En l'entendant, je sursaute presque, je m'attendais à beaucoup de choses, mais pas aux baisers du diable, vraiment pas. Je ne m'attendais même pas à une preuve aussi flagrante de mon influence sur la musique puisque c'est trois petits mots sont une expression de mon père par rapport à la drogue et même à l'alcool. Je ne sais plus à quel moment de la soirée j'ai fait de la prévention, mais je l'ai fait, c'est certain, le hasard ne peut pas être gros à ce point.

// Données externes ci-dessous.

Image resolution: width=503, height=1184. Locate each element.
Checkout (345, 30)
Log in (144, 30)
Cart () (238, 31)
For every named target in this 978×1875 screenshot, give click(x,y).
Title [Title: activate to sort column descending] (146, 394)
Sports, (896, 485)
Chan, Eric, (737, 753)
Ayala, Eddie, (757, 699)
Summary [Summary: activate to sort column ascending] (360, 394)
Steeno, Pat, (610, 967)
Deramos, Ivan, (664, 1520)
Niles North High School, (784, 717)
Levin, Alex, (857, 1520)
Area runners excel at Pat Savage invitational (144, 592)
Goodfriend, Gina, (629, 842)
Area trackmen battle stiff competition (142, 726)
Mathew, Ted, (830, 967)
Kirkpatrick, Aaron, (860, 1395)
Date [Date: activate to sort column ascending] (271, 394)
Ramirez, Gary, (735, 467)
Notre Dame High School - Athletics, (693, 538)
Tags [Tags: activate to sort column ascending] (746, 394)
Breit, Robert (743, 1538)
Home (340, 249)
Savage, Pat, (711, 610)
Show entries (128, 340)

— Qu'est-ce qu'il y a Déby ? s'inquiète Isabelle en voyant sans doute la surprise sur mon visage.

— Rien...

Décidément, il faut vraiment que j'apprenne à mentir, ça devient urgent.

Les filles ont sans doute entendu mon mensonge, mais elles ne paraissent pas y prêter attention ou alors elles ne l'ont pas remarqué, étant trop concentrées à autre chose. Chose sûre, c'est qu'elles ne cherchent pas à mieux comprendre mon rien et commencent à parler de tout et n'importe quoi pendant que je prépare à manger et qu'elles volent la moitié de la nourriture – heureusement que j'ai prévu largement trop.

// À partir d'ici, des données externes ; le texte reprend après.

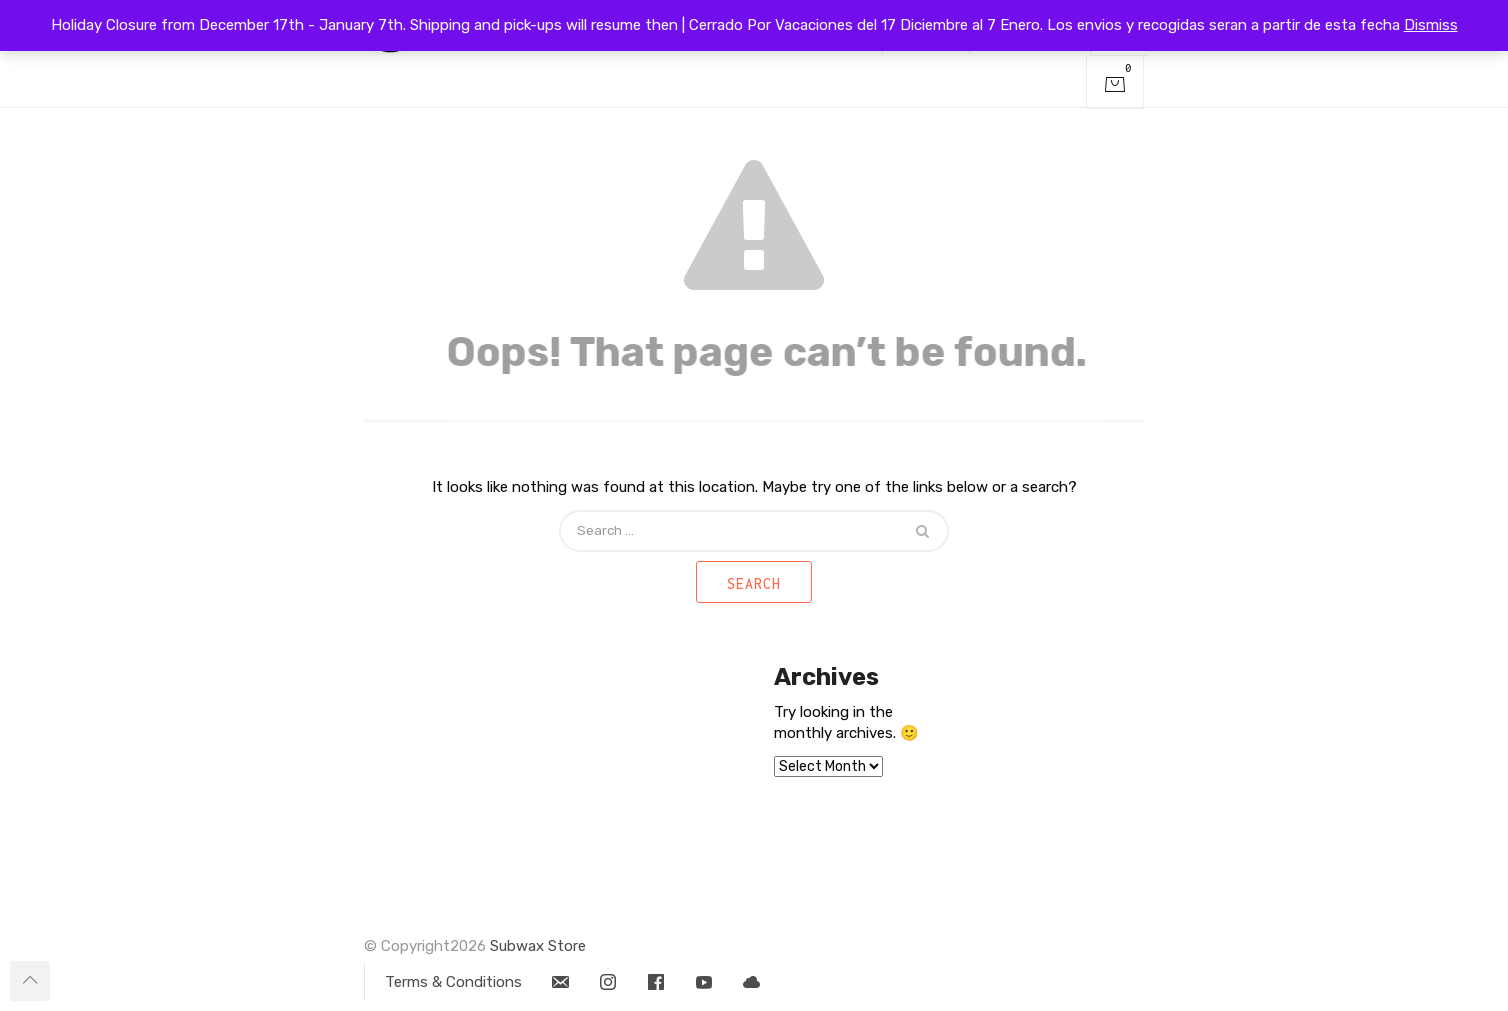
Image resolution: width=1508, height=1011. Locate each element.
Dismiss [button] (1431, 25)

Pendant le repas, nous revenons un peu sur la séparation de Sànka, après qu'elle ait elle-même lancé le sujet, ayant sans doute besoin d'en parler. Mais à force de ressasser ce qu'il s'est passé, elle demande à ce que nous passions sur quelque chose de plus léger, je la soupçonne d'ailleurs d'être proche des larmes vu ses yeux qui brillent, mais ça pourrait aussi bien être le cidre, alors je n'en suis pas certaine.

Quoi qu'il en soit, je me reconnais tellement en elle. Ça n'a peut-être rien à voir parce que c'est une rupture conventionnelle, que même si elle est triste, il n'y avait plus trop d'amour dans son couple, mais je reconnais sa peine. Et je me fais pitié... Vraisemblablement, j'aime Terrie, ça n'a aucun sens, mais je l'aime totalement, inconditionnellement. Je n'ai peut-être pas l'occasion de passer ma vie avec elle, ça me semble complètement impossible, mais peut-être que je peux au moins utiliser un voyage pour corriger mes erreurs et faire moins de mal à Terrie, lui épargner un peu de souffrance. Je lui dois au moins ça, par amour.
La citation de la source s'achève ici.